21. Ou parier tabac ?

Parier au tabac : comment ça marche ?
  • Se rendre dans le bureau de tabac le plus proche ;
  • Se rendre à la borne FDJ ;
  • Choisir un match de plusieurs matchs sur la liste affichée ;
  • Remplir un bulletin de pari avec le numéro des matchs, votre prédiction et votre mise ;
  • Donner le bulletin FDJ au buraliste ;

22. Comment faire sortir de l'argent sur 1xbet ?

Une fois que vous cliquez sur ce logo, un menu s'ouvre alors sur la gauche de l'écran, avec toutes les options disponibles de votre compte, votre solde y sera également affiché. Cliquez sur "Retirer des fonds" pour accéder à la page des retraits sur laquelle de nombreuses méthodes de retrait seront affichées.
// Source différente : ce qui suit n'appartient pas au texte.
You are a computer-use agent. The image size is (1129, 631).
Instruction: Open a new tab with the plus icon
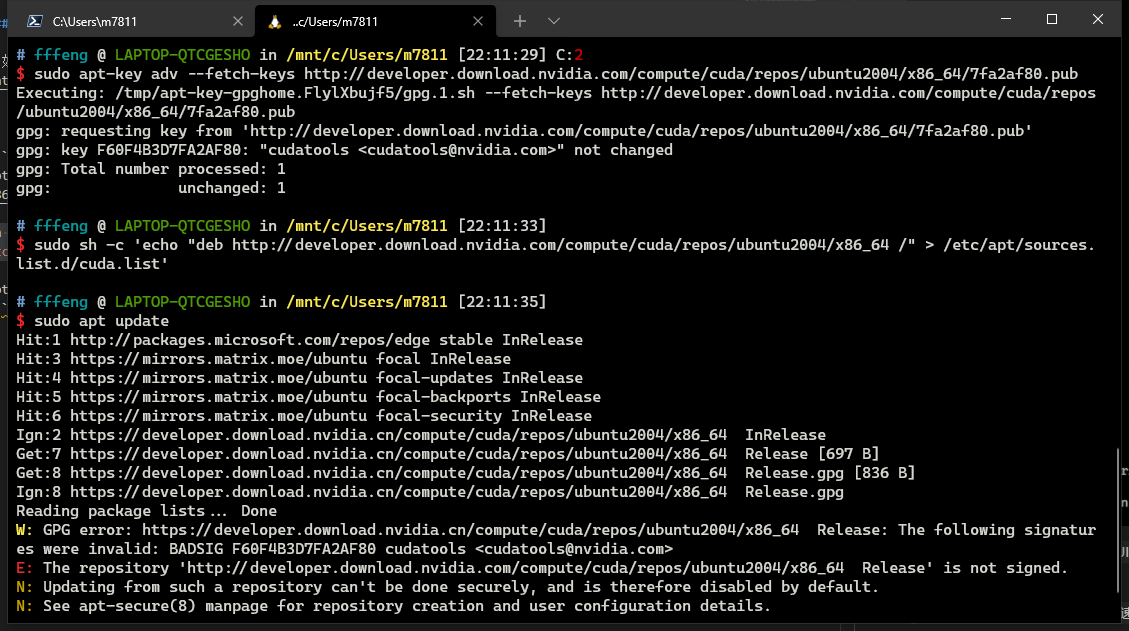520,20
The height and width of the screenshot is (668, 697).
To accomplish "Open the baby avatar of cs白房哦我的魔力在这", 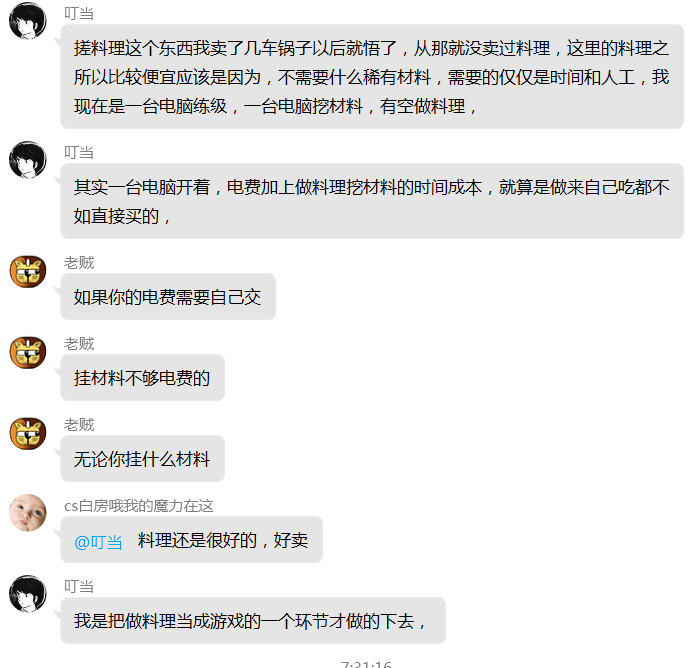I will [28, 513].
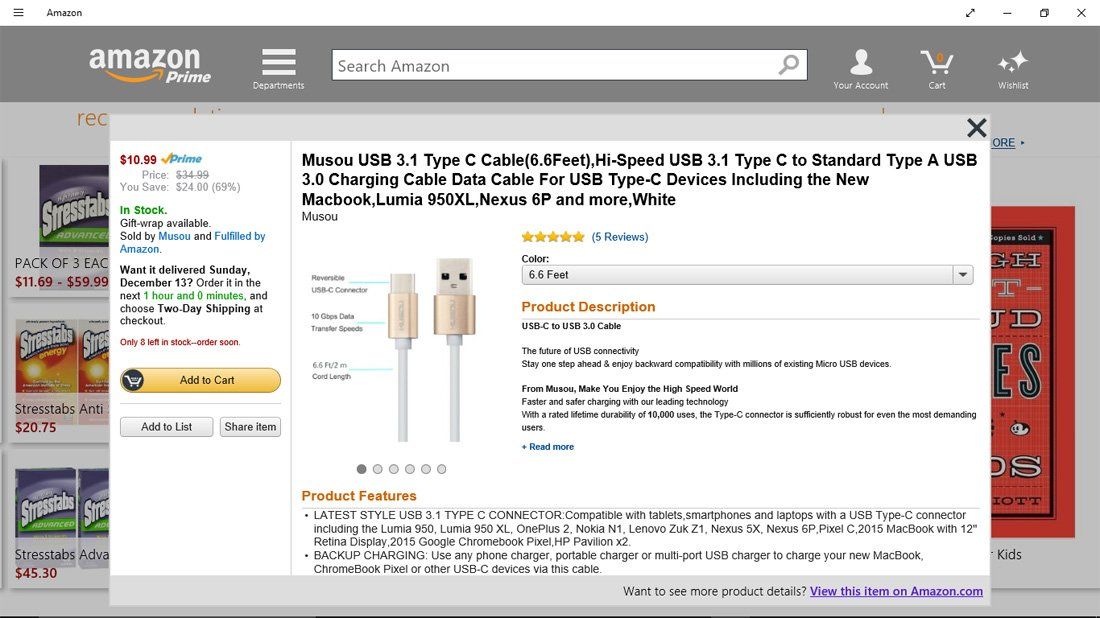Click View this item on Amazon.com
This screenshot has height=618, width=1100.
tap(896, 591)
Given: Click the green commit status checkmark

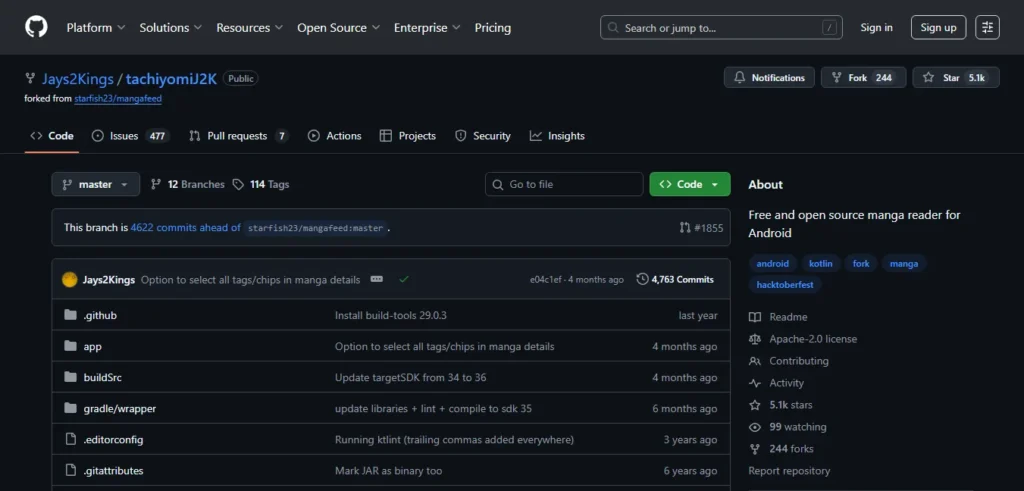Looking at the screenshot, I should [x=404, y=280].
23. Quel est le numéro WhatsApp de 1xBet ?

1xbet Côte d'Ivoire - Contacter ce numéro WhatsApp 777942831 | Facebook.

24. Comment avoir 1xBet personnalisé ?

Connectez-vous sur le site internet 1xBet. Cliquez sur l'onglet «inscription» placé en haut et à droite de l'écran. Choisissez le mode d'inscription (en un clic, par réseaux sociaux, par email, par téléphone). Choisissez votre nationalité, puis cliquez sur «s'inscrire».

25. Comment gagner 1.000 euros sur TikTok ?

Pour gagner de l'argent avec TikTok, vous devez être âgé de 18 ans ou plus, avoir au moins 10 000 abonnés et avoir eu plus de 100 000 vues sur vos vidéos au cours des 30 derniers jours. Vous pouvez ensuite vous adresser au TikTok Creator Fund via l'application.